Monday, February 23, 2004

 

This morning, again, we are living in the middle of a Christmas Card!

    Mom isn't up yet but, despite her annoyance with snow, she'll love this. She always does. The streets are clear. I've walked once and driven once and it's invigorating. Our heaviest snow promises to be between now and 1500, tapering through the night, spitting some tomorrow. I promised Mom (much to her chagrin) that I'd be "working on" her to get her up somewhat earlier than usual. I intend to start about 0900. This way, she should be eating about 1000 although, despite herself, she gets excited when we settle into snow up here. It's too picturesque not to appreciate.
    Yes, we caught Sex and the City last night including the pre-show. I wasn't sure she understood that there would be no more episodes. When it was over though, she turned to me and said, "So, that's it. Well, I wish Carrie hadn't ended up with Mr. Big."
    During the scene where Miranda comes to terms with what it is to take care of an aging, frail parent, particularly during the bathing scene after which Magda says to Miranda, "What you did?...That's love," I teared up, at which my mother happened to notice and cast a sardonic eye my way. That made me laugh. I love the way she takes what we're doing here for granted. I would never wish to cede my ability to become deeply emotionally affected and expressive about what I do but at the same time her no-nonsense approach to life often keeps my emotionality from hamstringing me.
    And, of course, there's always the Black Cohosh and Evening Primrose Oil.
    One aspect of my relationship with my mother that makes this adventure very interesting: Because I am largely my father's daughter physically and essentially, much of what I go through my mother does not understand and vice versa. Thus we tend not to take one another's reactions or suggestions for granted (except for the fact that my mother still believes I never know what I'm talking about but feels it is best to humor me so I don't suffer my ignorance), we are often able to surprise one another and, I think, through me she is getting to know her husband better and the better side of her husband. I remember the second year I was with her on February 18, 1995. MCS (who was then My Tucscon Sister) and her family were planning on visiting us. Seeing as how it coincided with the 10 year anniversary of my father's death, I decided the meal should be a commemoration of him. At one point I told my mother that I was glad she had picked him to be the father of her kids, that I was happy with his contribution to my gene pool. It took her by surprise.

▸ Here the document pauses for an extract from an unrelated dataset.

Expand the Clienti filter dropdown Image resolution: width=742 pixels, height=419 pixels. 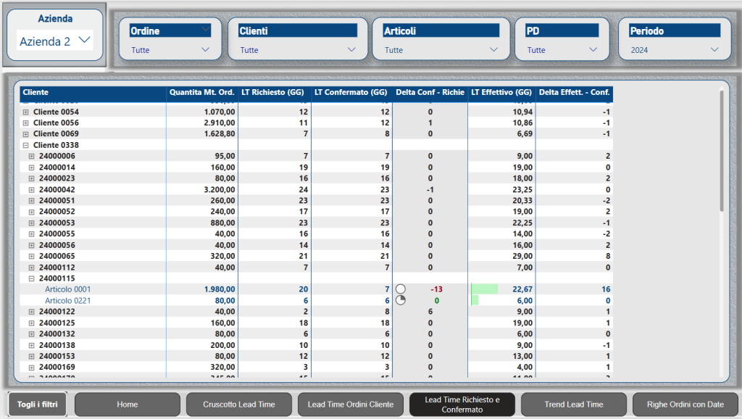[x=351, y=50]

    Later that evening (this was in the days when she was normally alert and handling all her own affairs) she recalled what I'd said. "You know, I'd never thought about it that way, but I suppose I'm glad that my parents were who they were, too, because I like who I am."

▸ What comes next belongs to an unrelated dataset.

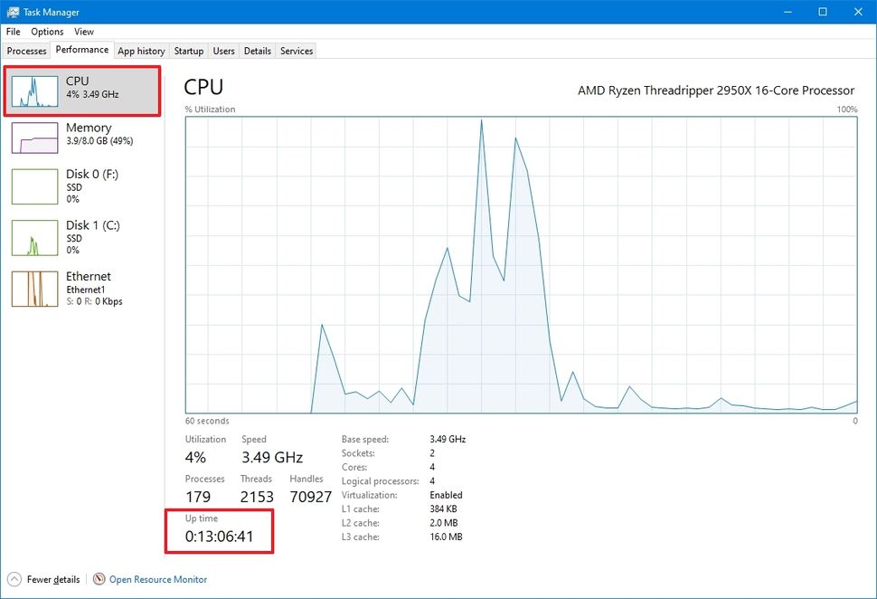The height and width of the screenshot is (599, 877).
Task: Select the CPU graph in the sidebar
Action: 81,90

    "I think your parents are very pleased with what you're doing with what they gave you."
    She laughed. "Well, I can tell you, your parents are pleased with what you're doing."
    Although she meant it generally, I took it personally. On a fairly regular basis I feel as though my father is communicating to me that I'm taking care of his lover very well and he thanks me. I know my thoughts about him even being existent enough to be aware of what Mom and I are doing here are purely allegorical. Still, it is a poetic way to express my feeling that I am doing this for many people including myself, not the least of whom are all the people who love/have loved my mother, my father being one of the more important of these.
    At any rate, we decided it was a good thing we have all the Sex and the City episodes except for the last season on DVD. Neither of us has seen them all and my mother was sorry the show was ending. We are now halfway through the 2nd season and she is enthralled enough to actually remember, when we're looking for something to do, that we can always watch "Those Girls".